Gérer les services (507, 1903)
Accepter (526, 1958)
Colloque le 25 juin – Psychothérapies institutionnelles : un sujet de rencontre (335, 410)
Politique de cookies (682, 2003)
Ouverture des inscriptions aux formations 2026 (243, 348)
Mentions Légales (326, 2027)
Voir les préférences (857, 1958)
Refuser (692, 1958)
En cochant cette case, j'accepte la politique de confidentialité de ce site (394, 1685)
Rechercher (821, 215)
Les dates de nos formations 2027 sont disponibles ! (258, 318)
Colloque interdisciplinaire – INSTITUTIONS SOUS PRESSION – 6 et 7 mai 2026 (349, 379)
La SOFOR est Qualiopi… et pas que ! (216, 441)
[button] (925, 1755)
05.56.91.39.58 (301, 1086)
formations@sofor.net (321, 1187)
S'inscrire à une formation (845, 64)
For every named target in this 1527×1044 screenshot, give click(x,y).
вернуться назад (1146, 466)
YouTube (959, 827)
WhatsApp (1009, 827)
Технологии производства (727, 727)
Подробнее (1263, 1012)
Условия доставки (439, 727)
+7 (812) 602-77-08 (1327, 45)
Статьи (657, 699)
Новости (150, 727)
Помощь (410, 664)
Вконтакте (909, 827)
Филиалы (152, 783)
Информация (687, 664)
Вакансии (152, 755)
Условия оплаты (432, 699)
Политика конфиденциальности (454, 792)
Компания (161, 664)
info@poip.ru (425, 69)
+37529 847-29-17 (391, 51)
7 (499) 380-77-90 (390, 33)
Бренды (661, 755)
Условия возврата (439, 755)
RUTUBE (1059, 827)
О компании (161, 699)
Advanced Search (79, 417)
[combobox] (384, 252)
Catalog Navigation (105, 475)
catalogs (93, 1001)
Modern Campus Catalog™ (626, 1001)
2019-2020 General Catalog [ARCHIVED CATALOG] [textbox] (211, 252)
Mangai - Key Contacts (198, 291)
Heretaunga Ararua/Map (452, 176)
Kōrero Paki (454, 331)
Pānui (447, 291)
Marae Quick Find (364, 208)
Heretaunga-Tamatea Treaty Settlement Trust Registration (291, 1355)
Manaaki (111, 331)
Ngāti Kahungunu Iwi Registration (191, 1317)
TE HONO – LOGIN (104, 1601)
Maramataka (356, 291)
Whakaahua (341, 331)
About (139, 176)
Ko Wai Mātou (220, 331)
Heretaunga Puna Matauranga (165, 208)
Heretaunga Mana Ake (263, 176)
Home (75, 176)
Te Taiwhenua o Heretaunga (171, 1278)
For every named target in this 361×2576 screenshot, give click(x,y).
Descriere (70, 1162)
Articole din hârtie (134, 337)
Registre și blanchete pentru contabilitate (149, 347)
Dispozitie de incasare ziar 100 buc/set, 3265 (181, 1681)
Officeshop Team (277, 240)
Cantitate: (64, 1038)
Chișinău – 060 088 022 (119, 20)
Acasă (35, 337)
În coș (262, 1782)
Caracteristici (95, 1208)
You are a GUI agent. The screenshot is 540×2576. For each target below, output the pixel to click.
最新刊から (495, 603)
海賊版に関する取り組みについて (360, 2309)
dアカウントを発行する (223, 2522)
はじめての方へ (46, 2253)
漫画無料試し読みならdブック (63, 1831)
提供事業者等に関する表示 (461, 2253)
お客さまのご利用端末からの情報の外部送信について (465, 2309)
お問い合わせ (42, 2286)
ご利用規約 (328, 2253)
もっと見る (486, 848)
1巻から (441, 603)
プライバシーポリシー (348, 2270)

● Exercise
Can you update all of the material above, replacing "Colloque" with "Conférence" wherever it occurs and leaving everything else unchanged?

● Answer to the task
Gérer les services (507, 1903)
Accepter (526, 1958)
Conférence le 25 juin – Psychothérapies institutionnelles : un sujet de rencontre (335, 410)
Politique de cookies (682, 2003)
Ouverture des inscriptions aux formations 2026 (243, 348)
Mentions Légales (326, 2027)
Voir les préférences (857, 1958)
Refuser (692, 1958)
En cochant cette case, j'accepte la politique de confidentialité de ce site (394, 1685)
Rechercher (821, 215)
Les dates de nos formations 2027 sont disponibles ! (258, 318)
Conférence interdisciplinaire – INSTITUTIONS SOUS PRESSION – 6 et 7 mai 2026 (349, 379)
La SOFOR est Qualiopi… et pas que ! (216, 441)
[button] (925, 1755)
05.56.91.39.58 (301, 1086)
formations@sofor.net (321, 1187)
S'inscrire à une formation (845, 64)
For every named target in this 1527×1044 screenshot, give click(x,y).
вернуться назад (1146, 466)
YouTube (959, 827)
WhatsApp (1009, 827)
Технологии производства (727, 727)
Подробнее (1263, 1012)
Условия доставки (439, 727)
+7 (812) 602-77-08 (1327, 45)
Статьи (657, 699)
Новости (150, 727)
Помощь (410, 664)
Вконтакте (909, 827)
Филиалы (152, 783)
Информация (687, 664)
Вакансии (152, 755)
Условия оплаты (432, 699)
Политика конфиденциальности (454, 792)
Компания (161, 664)
info@poip.ru (425, 69)
+37529 847-29-17 (391, 51)
7 (499) 380-77-90 (390, 33)
Бренды (661, 755)
Условия возврата (439, 755)
RUTUBE (1059, 827)
О компании (161, 699)
Advanced Search (79, 417)
[combobox] (384, 252)
Catalog Navigation (105, 475)
catalogs (93, 1001)
Modern Campus Catalog™ (626, 1001)
2019-2020 General Catalog [ARCHIVED CATALOG] [textbox] (211, 252)
Mangai - Key Contacts (198, 291)
Heretaunga Ararua/Map (452, 176)
Kōrero Paki (454, 331)
Pānui (447, 291)
Marae Quick Find (364, 208)
Heretaunga-Tamatea Treaty Settlement Trust Registration (291, 1355)
Manaaki (111, 331)
Ngāti Kahungunu Iwi Registration (191, 1317)
TE HONO – LOGIN (104, 1601)
Maramataka (356, 291)
Whakaahua (341, 331)
About (139, 176)
Ko Wai Mātou (220, 331)
Heretaunga Puna Matauranga (165, 208)
Heretaunga Mana Ake (263, 176)
Home (75, 176)
Te Taiwhenua o Heretaunga (171, 1278)
For every named target in this 361×2576 screenshot, give click(x,y).
Descriere (70, 1162)
Articole din hârtie (134, 337)
Registre și blanchete pentru contabilitate (149, 347)
Dispozitie de incasare ziar 100 buc/set, 3265 (181, 1681)
Officeshop Team (277, 240)
Cantitate: (64, 1038)
Chișinău – 060 088 022 (119, 20)
Acasă (35, 337)
În coș (262, 1782)
Caracteristici (95, 1208)
You are a GUI agent. The screenshot is 540×2576. For each target below, output the pixel to click.
最新刊から (495, 603)
海賊版に関する取り組みについて (360, 2309)
dアカウントを発行する (223, 2522)
はじめての方へ (46, 2253)
漫画無料試し読みならdブック (63, 1831)
提供事業者等に関する表示 (461, 2253)
お客さまのご利用端末からの情報の外部送信について (465, 2309)
お問い合わせ (42, 2286)
ご利用規約 (328, 2253)
もっと見る (486, 848)
1巻から (441, 603)
プライバシーポリシー (348, 2270)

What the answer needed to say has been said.